1811, para ir y repetir

Y bien, tal como escribí al principio, me encuentro cómodamente sentado en una cafetería que me había prometido conocer.
Se trata de 1811, café-bar ubicado Lillo caso Malutin. Llegué junto a mi pareja, gran cómplice de todas mis aventuras gastronómicas.
Y si el relato anterior tenía claroscuros, ahora solo tengo elogios para comunicar. A saber: amplio estacionamiento en un lugar de la ciudad donde es difícil ubicar el vehículo, bien surtida carta de cafetería e interesantes opciones de dulces y salados, excelente atención, salones grandes y cómodos, bella terraza e internet inalámbrico free (sin necesidad de contraseñas).
Ahora bien, particularmente opté por un capuchino y una torta de musse de chocolate. SK, mi compañera de siempre, pidió un café express y una torta tres leches.

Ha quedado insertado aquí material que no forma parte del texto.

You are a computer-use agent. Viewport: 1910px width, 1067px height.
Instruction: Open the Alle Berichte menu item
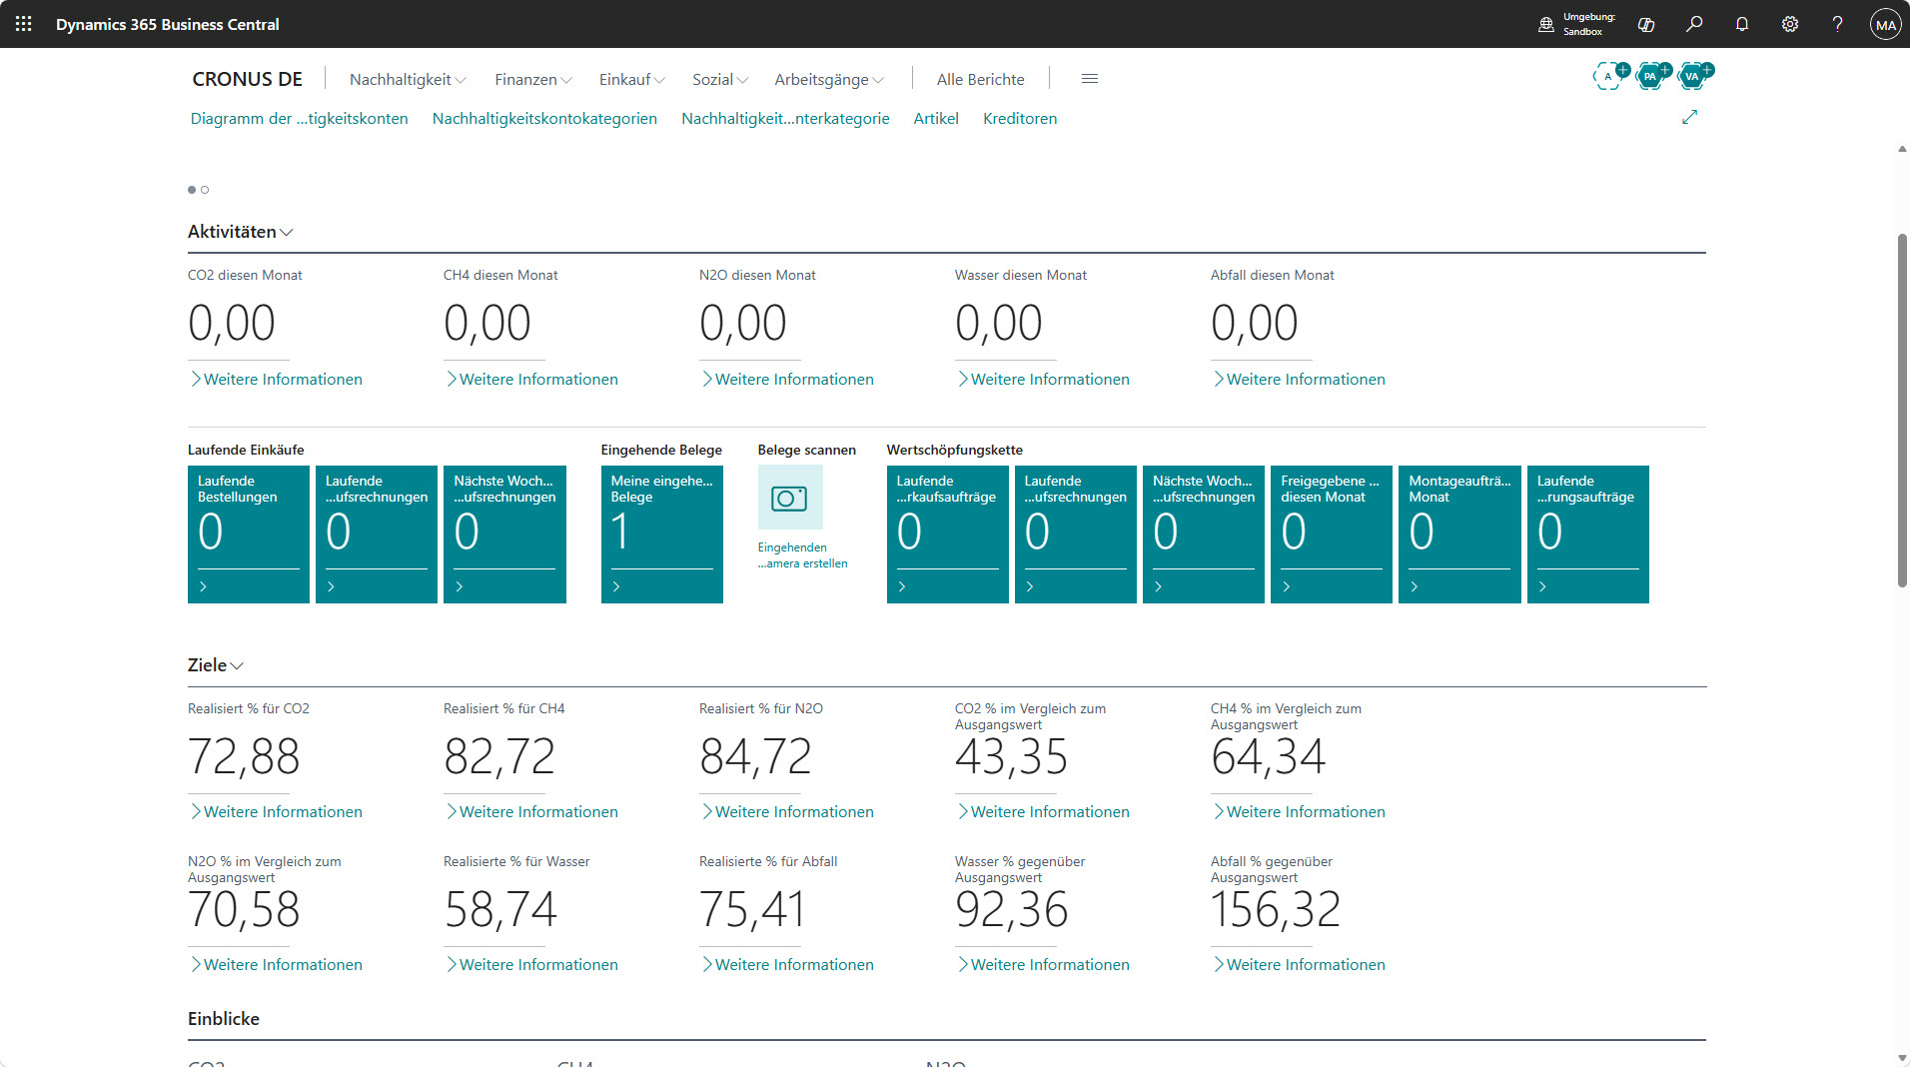[x=980, y=79]
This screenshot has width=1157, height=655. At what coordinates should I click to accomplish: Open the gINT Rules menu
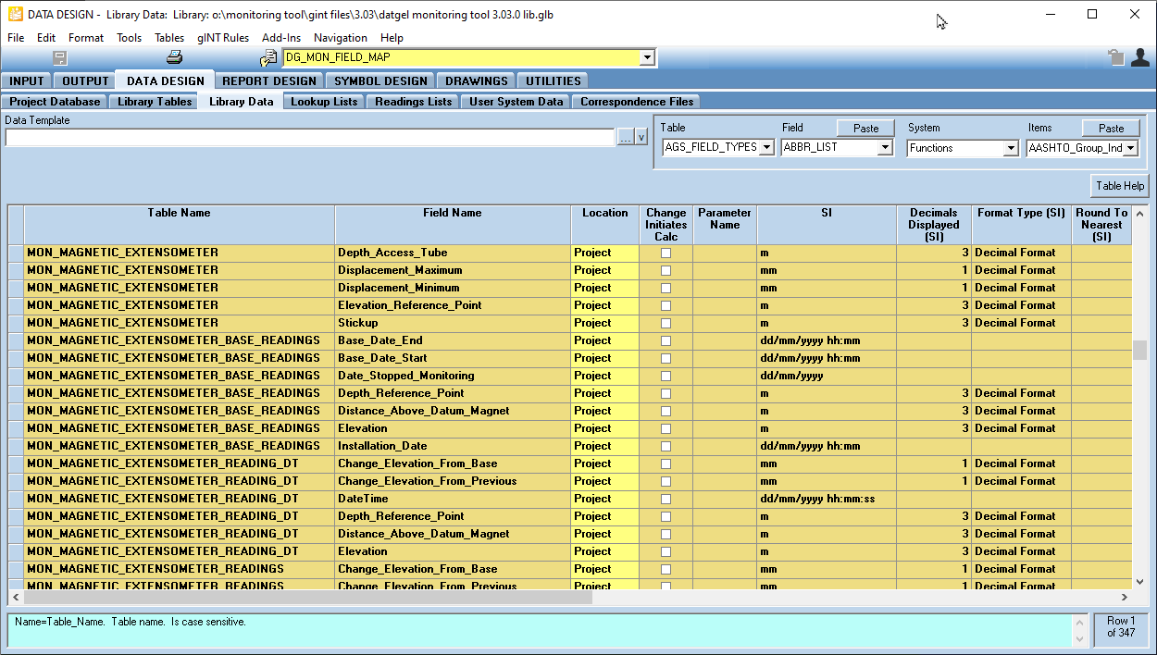click(223, 38)
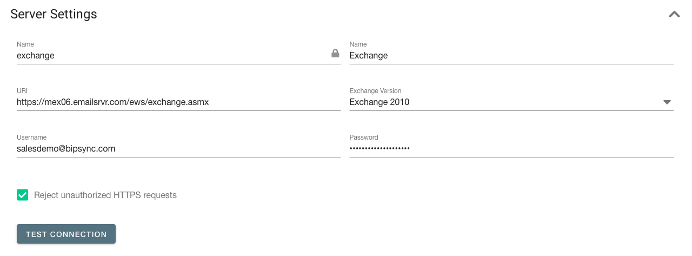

¿Qué tal? Muy bien, realmente. Las tortas híper frescas y el café (Illy) en su punto justo de temperatura, aroma y sabor. ¿Todavía no fuiste? Andá, no te vas a arrepentir.
Ahora, pediré la cuenta y luego veré qué inventamos para cenar... Con semejante merienda, cualquier ensaladita puede, al final, caer como piedra al estómago.